Estimating Al2O3–CO2 nanofluid viscosity: a molecular dynamics approach

Abstract

High-viscosity CO2 is of interest to the oil and gas industry in enhanced oil recovery and well-fracturing applications. Dispersing nanoparticles in CO2 is one way of achieving increased viscosity. However, parametric studies on viscosity estimation of CO2 nanofluids is not found in the open literature. A comparison of various interatomic potentials for their accuracy in predicting viscosity is also missing. In this work, we studied Al2O3 nanoparticles in CO2 base fluid. We screened the inter-molecular interaction potential models available for CO2–CO2 interactions and found that the TraPPE-flexible model (with MORSE potential) to be most suitable for conditions used in this work. We estimated the CO2–Al2O3 interaction potential using quantum mechanical simulations.

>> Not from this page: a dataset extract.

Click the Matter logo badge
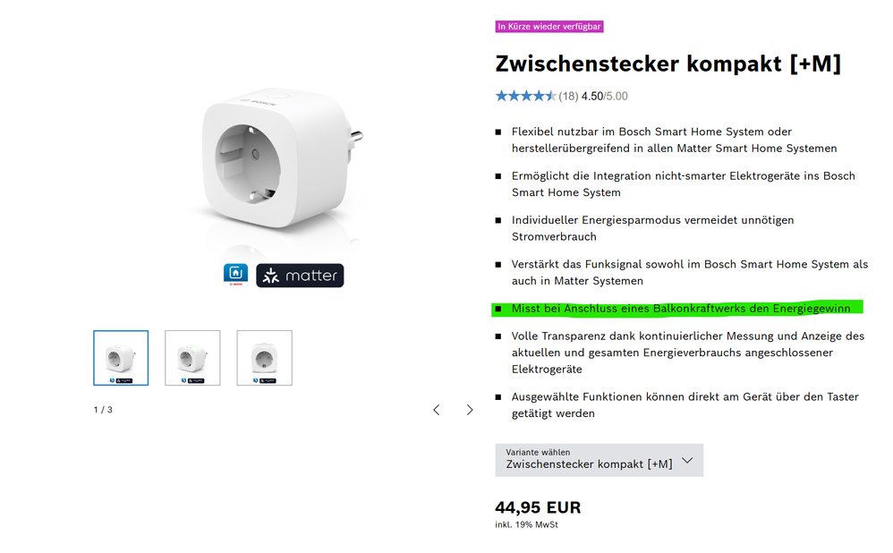click(300, 276)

Using this combination for CO2–CO2 and CO2–Al2O3 interactions, we explored the effects of temperature and nanoparticle size on viscosity using molecular dynamics simulations (MD). We predicted that the viscosity would increase with increase in temperature and particle size. We also calculated the base fluid self-diffusion coefficient to investigate the effect of Brownian motion and its contribution to changes in viscosity. We found that it decreases with increase in particle size and temperature, thereby indicating that Brownian motion does not contribute to the increased viscosity. Further, the nanolayer formed at the Al2O3–CO2 interface is studied through density distributions around the nanoparticle; the thickness of this nanolayer is found to increase with nanoparticle diameter. Finally, we examined the structures of CO2 fluid in presence of nanoparticles at different thermodynamic states through radial distribution functions. The current work sheds light on the viscosity enhancement by the addition of nanoparticles; it is hoped that such studies will lead to tools that help tailor fluid properties to specific requirements.